ACTIVITY - Two lines in the data below mark the range: the one with "Given: Click the caret next to Standard" and the one with "Open the apps". Return both, along with every line between them, exactly.

+ + + + +

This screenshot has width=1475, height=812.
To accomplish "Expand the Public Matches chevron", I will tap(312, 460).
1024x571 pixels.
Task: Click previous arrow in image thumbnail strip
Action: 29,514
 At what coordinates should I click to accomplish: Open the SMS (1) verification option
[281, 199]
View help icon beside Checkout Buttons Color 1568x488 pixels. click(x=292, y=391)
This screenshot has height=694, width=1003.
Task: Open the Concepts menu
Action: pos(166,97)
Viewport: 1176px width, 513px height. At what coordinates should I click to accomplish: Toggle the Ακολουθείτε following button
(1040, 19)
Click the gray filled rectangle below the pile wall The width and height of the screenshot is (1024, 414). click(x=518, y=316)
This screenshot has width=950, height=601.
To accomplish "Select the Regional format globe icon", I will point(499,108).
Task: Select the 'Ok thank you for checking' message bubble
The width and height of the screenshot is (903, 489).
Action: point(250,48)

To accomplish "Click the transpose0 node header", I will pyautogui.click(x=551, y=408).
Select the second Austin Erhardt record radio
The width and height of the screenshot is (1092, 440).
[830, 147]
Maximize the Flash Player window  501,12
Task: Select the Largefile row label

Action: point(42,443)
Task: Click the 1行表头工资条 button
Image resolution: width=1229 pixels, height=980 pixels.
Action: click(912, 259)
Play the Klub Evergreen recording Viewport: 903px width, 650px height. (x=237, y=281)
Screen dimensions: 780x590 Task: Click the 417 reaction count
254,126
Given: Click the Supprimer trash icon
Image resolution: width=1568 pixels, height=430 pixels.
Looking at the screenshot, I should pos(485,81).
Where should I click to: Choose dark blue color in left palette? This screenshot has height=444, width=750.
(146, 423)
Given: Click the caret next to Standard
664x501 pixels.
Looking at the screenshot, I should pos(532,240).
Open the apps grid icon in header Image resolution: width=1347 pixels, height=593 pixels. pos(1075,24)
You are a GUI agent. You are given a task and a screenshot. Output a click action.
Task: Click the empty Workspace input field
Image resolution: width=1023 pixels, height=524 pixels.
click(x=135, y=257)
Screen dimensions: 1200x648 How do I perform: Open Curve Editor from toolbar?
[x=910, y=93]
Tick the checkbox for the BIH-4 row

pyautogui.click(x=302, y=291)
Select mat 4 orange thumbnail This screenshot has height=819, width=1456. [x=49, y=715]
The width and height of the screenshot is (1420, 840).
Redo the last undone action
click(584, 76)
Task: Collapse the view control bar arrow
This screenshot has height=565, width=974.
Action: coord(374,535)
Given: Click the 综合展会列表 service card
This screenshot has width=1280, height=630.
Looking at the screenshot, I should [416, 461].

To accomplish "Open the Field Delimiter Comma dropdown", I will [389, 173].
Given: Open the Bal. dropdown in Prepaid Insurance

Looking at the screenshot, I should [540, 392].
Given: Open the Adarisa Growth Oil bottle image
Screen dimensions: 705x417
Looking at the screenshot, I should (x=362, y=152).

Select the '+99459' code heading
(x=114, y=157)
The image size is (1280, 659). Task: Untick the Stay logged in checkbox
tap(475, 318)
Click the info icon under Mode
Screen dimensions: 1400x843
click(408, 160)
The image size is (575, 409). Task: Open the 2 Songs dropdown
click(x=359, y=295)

+ + + + +

TASK ANSWER -
Given: Click the caret next to Standard
664x501 pixels.
Looking at the screenshot, I should pos(532,240).
Open the apps grid icon in header Image resolution: width=1347 pixels, height=593 pixels. pos(1075,24)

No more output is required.